Just as it is crazy to squander in a few decades much of the rich biological diversity that has evolved over billions of years, so is it equally crazy to permit the disappearance of much of human cultural diversity, which has evolved in a somewhat analogous way over many tens of thousands of years… The erosion of local cultural patterns around the world is not, however, entirely or even principally the result of contactwith the universalizing effect of scientific enlightenment. Popular culture is in most cases far more effective at erasing distinctions between one place or society and another.
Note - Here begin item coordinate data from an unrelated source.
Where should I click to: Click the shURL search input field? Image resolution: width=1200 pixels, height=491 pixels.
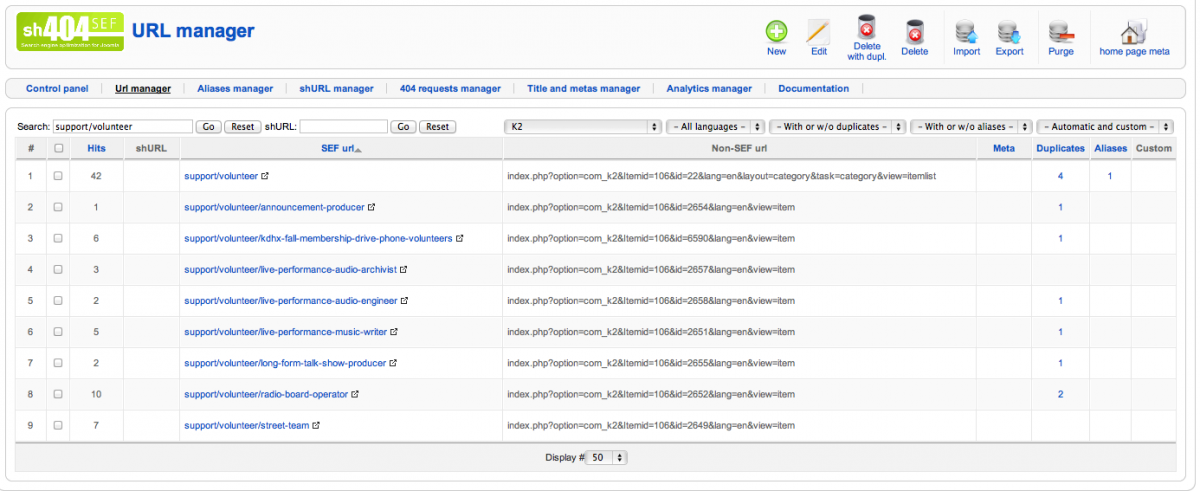pos(343,127)
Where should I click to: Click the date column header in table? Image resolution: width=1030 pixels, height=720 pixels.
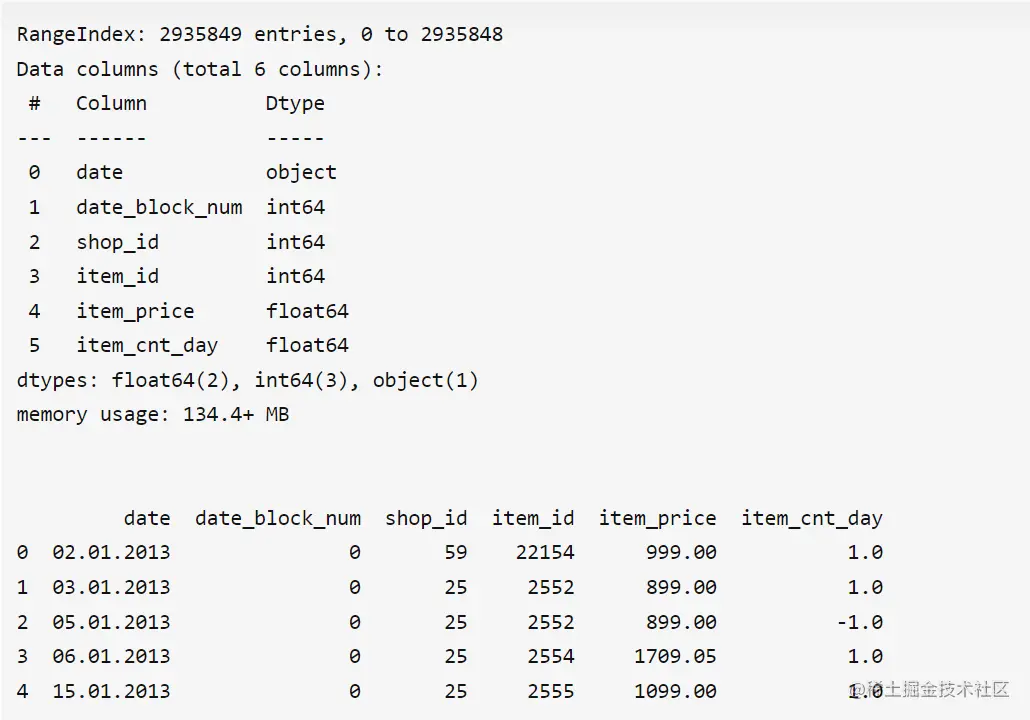[x=147, y=518]
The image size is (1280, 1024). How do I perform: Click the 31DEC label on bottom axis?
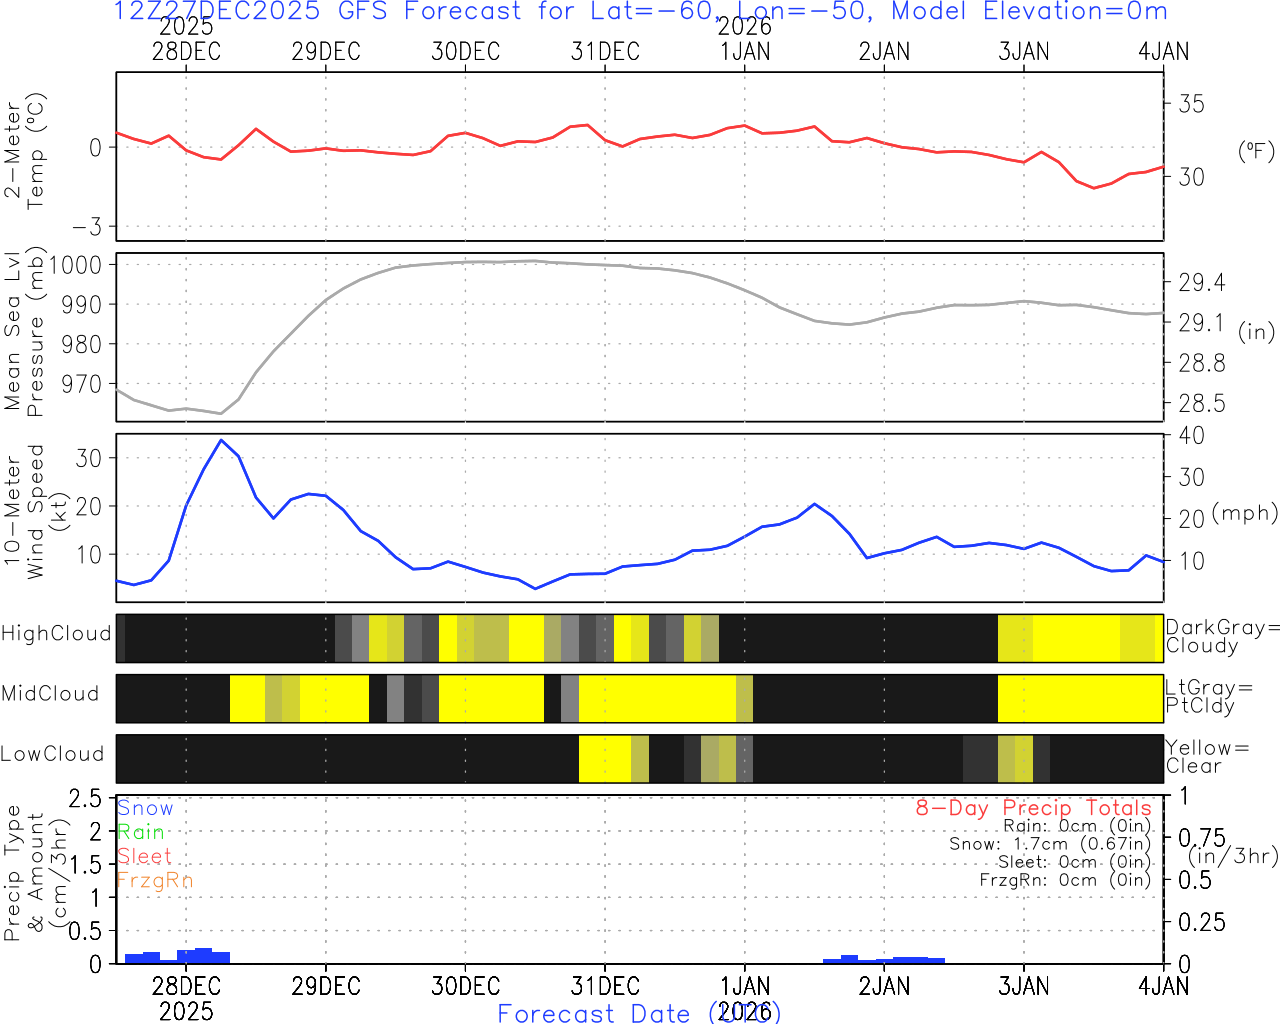coord(605,986)
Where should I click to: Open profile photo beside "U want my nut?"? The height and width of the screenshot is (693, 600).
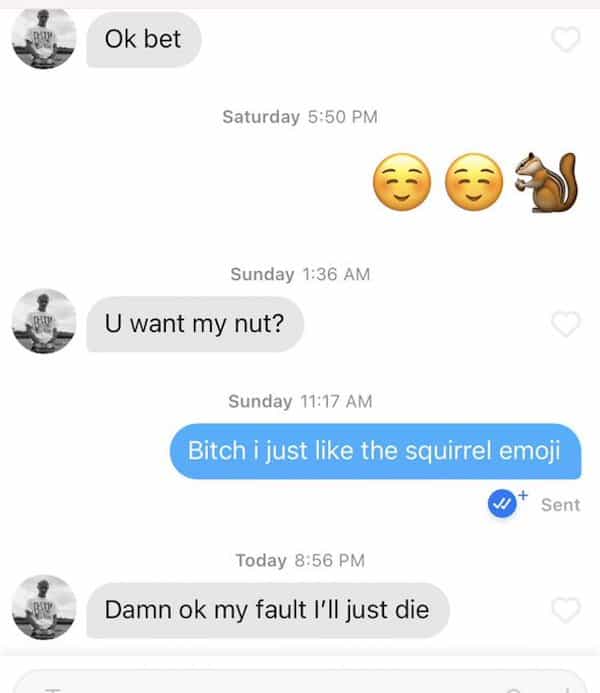[44, 321]
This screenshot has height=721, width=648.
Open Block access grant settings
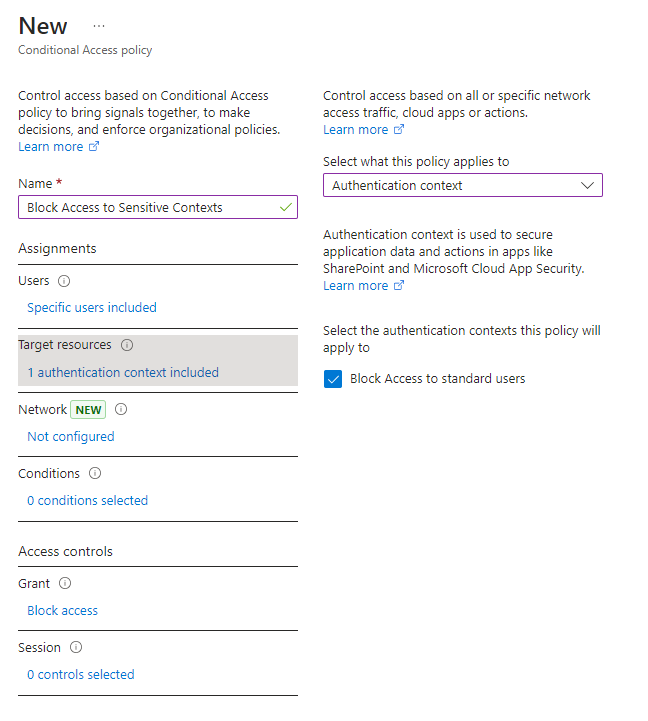[63, 610]
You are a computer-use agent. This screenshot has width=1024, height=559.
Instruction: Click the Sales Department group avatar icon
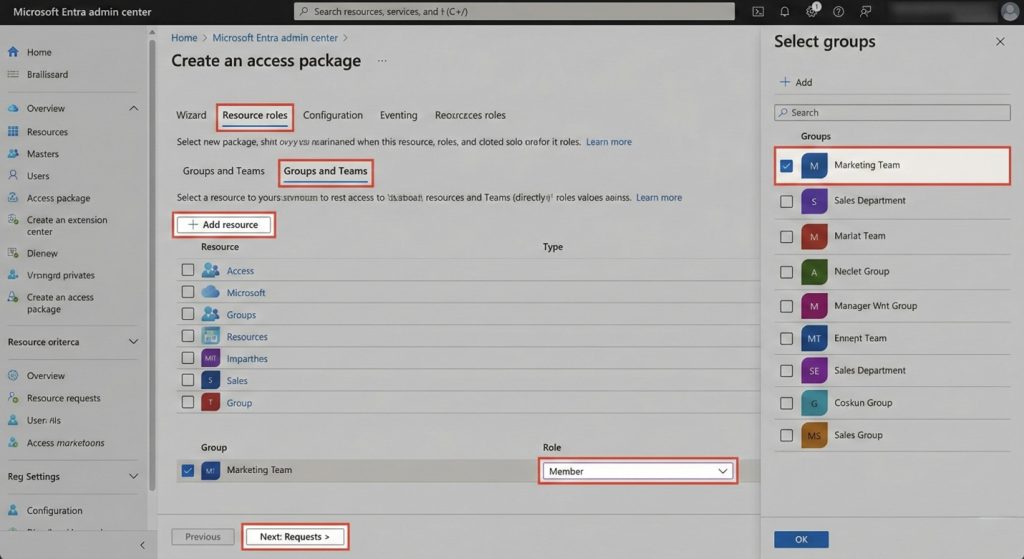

Blue jeans, fast food, rock music, and American television serials have been sweeping the world for years. (1994: 338-343)

and Lomax:

carcasses of dead or dying cultures on the human landscape, that we have learned to dismiss this pollution of the human environment as inevitable, and even sensible, since it is wrongly assumed that the weak and unfit among musics and cultures are eliminated in this way… Not only is such a doctrine anti-human; it is very bad science. It is false Darwinism applied to culture – especially to its expressive systems, such as music language, and art. Scientific study of cultures, notably of their languages and their musics, shows that all are equally expressive and equally communicative, even though they may symbolize technologies of different levels… With the disappearance of each of these systems, the human species not only loses a way of viewing, thinking, and feeling but also a way of adjusting to some zone on the planet which fits it and makes it livable; not only that, but we throw away a system of interaction, of fantasy and symbolizing which, in the future, the human race may sorely need. The only way to halt this degradation of man's culture is to commit ourselves to the principles of political, social, and economic justice. (2003 : 286)

In 2001, in the wake of the attacks in New York and Washington of September 11, UNESCO's Universal Declaration of Cultural Diversity declared the safeguarding of languages and intangible culture on a par with protection of individual human rights and as essential for human survival as biodiversity is for nature, ideas remarkably similar to those forcefully articulated by Alan Lomax many years before.